F-commerce, m-commerce, axes de développement pour le marché du Luxe horizon 2013 ?

L’e-commerce et ses nombreuses facettes, nouveaux canaux de distribution et de développement pour le marché du Luxe ? Réponse positive si l’on en croit l’étude du cabinet Xerfi Research (sept 2011) qui voit en l’e-commerce l’arme absolue pour faire face à un ralentissement annoncé de la croissance de ce secteur d’ici 2013.

C’est le ralentissement de la croissance mondiale qui devrait impacter le Luxe, fini le taux de croissance insolent à deux chiffres comme en 2010 +12%. Xerfi annonce +9% en 2011 avec une baisse au second semestre au regard du contexte instable de l’économie mondiale, « déficit et crise de la dette en europe, doute sur la santé de l’économie américaine » et baisse dans les pays emergents, puis +3.7% de croissance en 2012 et +5.1% en 2013 pour ce secteur, toutefois toujours très porteur. Prévision : 205 milliards d’euros pour le marché du luxe.

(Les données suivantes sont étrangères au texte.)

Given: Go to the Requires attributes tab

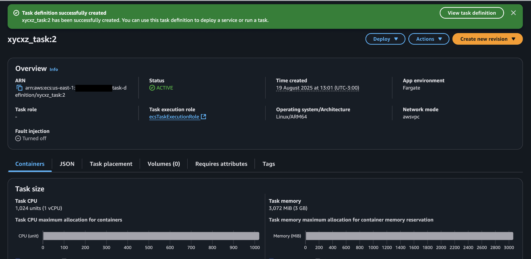Looking at the screenshot, I should point(221,164).
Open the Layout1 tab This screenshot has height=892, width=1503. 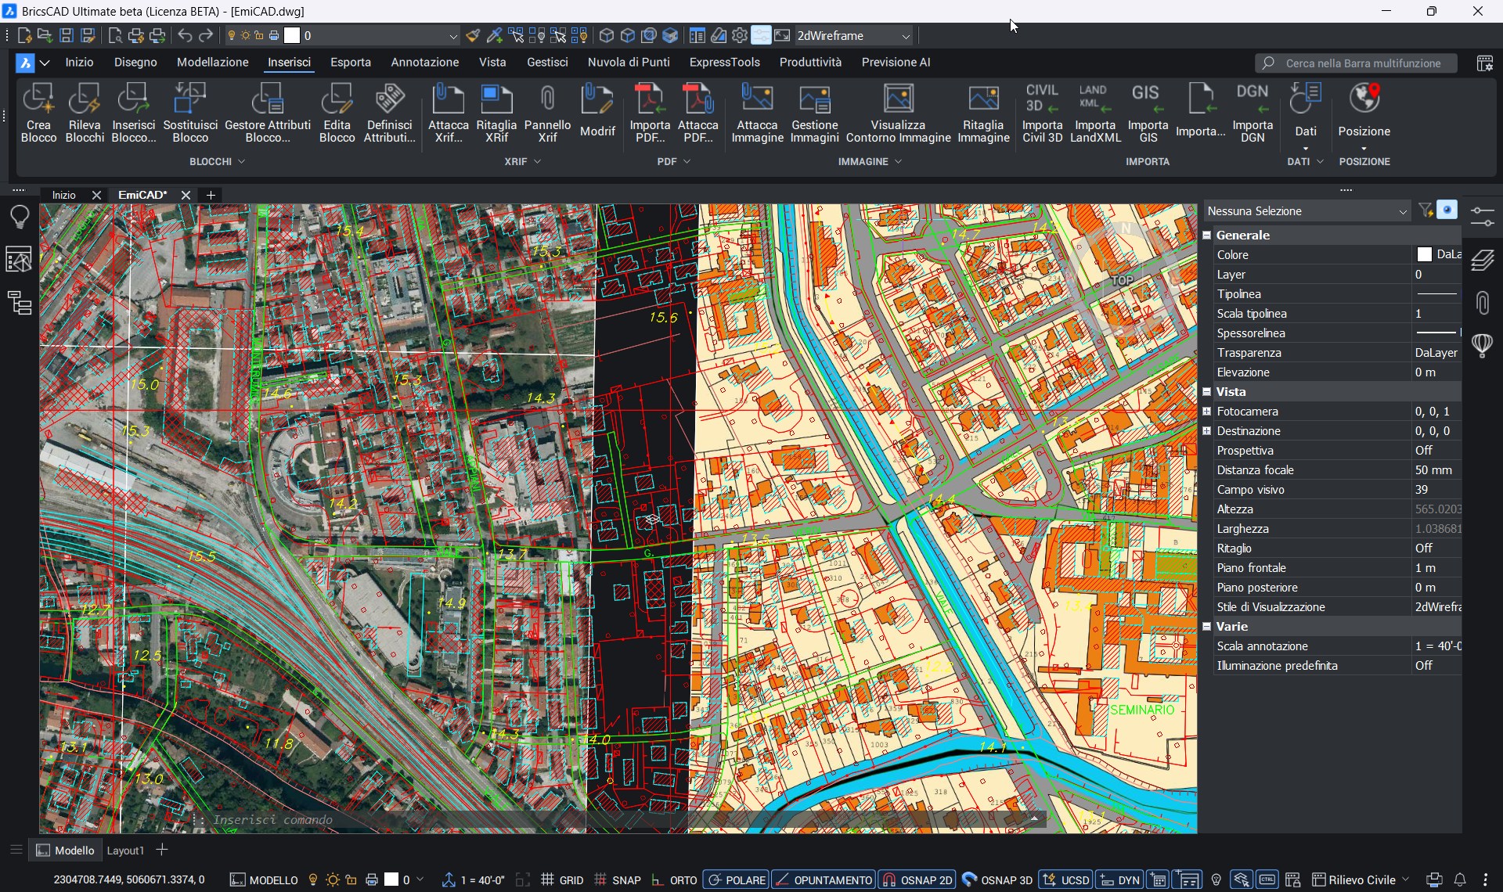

Dans ce contexte, les marques de Luxe souhaitent « exploiter davantage le potentiel du e-commerce de Luxe » et se tourner vers des « stratégies innovantes ». En effet, elles intensifient leur présence sur internet afin de « multiplier leurs sources de revenus et sécuriser leurs marges ».

Se posent alors les questions de stratégie digitale : Comment développer un espace de vente en ligne respectueux du prestige de la marque ? Exclusivités, sur-mesure, espace clubs ou VIP… Quels services premiums mettre en place ? Comment dynamiser le lancement de sa boutique en ligne et en faire un levier d’acquisition ? Toucher une clientèle à fort potentiel plus jeune ou vivant en dehors des grandes villes? Comment optimiser les synergies entre le site Internet et les boutiques ? Quels sont les modèles de vente innovants et sélectifs qui pourraient se développer sur mobile, la place des applications des tablettes tactiles et la pertinence du Social media sur ses diverses plateformes Facebook, YouTube, LinkedIn… ?

Selon Xerfi, « les ventes en ligne représentent aujourd’hui près de 5% des ventes totales dans le Luxe et cette proportion doublera d’ici 2015« , des disparités étant à noter entre les produits, « les produits d’appel comme les cosmétiques et parfums étant plus fréquemment proposés à la vente que l’horlogerie ou la joaillerie ».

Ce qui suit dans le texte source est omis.